Collected data entries:
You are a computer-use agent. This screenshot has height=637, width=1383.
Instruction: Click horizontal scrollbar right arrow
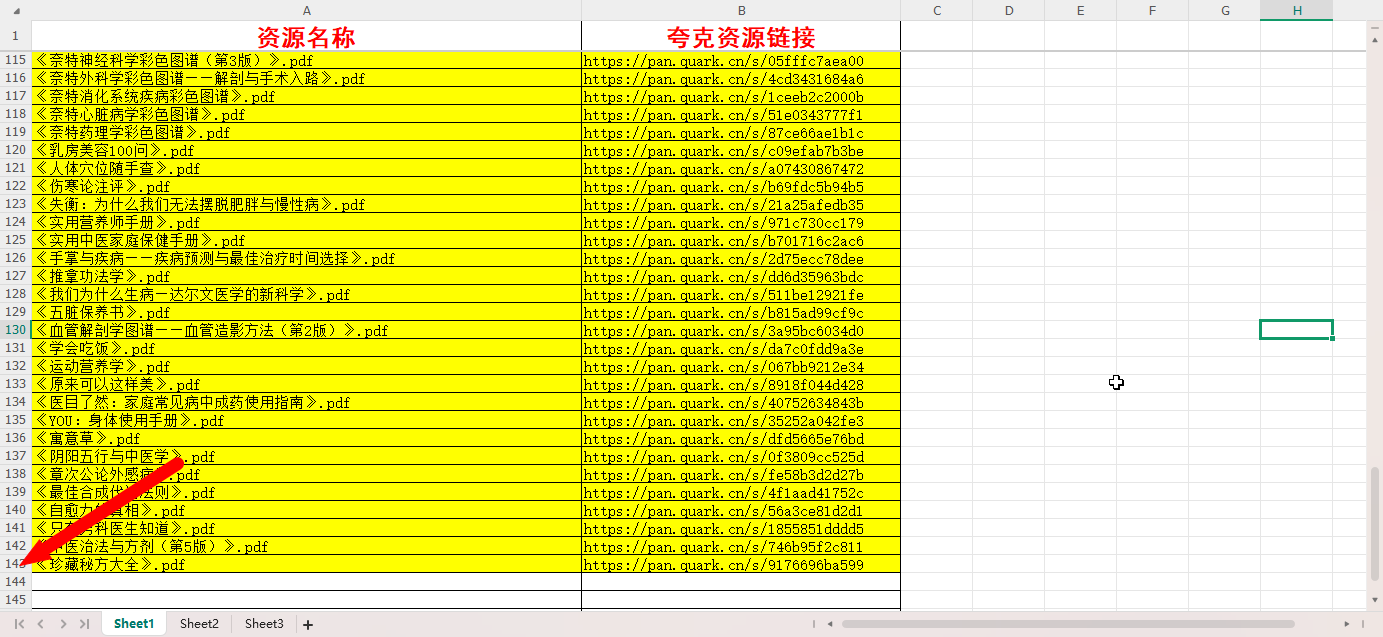1348,624
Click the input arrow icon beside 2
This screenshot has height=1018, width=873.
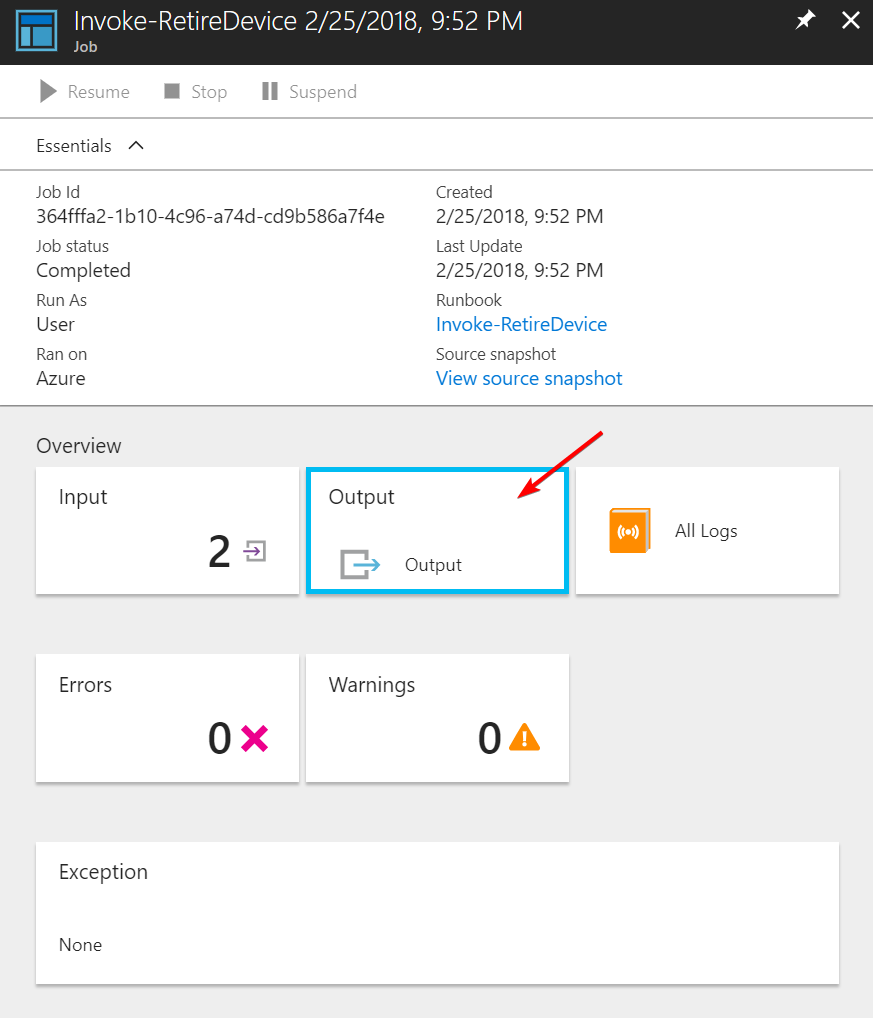point(255,551)
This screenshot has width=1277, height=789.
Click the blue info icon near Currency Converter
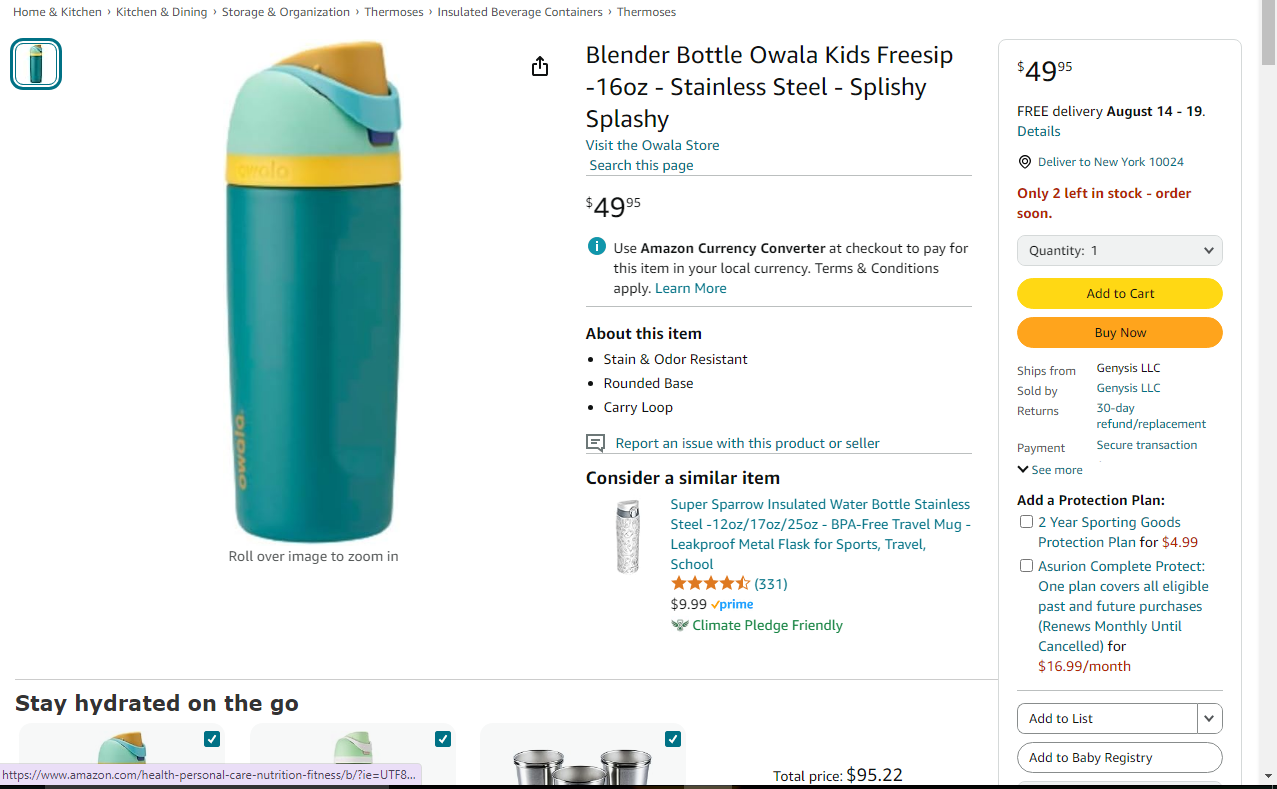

## Problem description:
The required output is the line containing "This screenshot has height=1018, width=873." plus every line after it to the end of the data, copied exactly and with no pictures.

## Response area:
This screenshot has height=1018, width=873.
point(255,551)
This screenshot has width=1277, height=789.
Click the blue info icon near Currency Converter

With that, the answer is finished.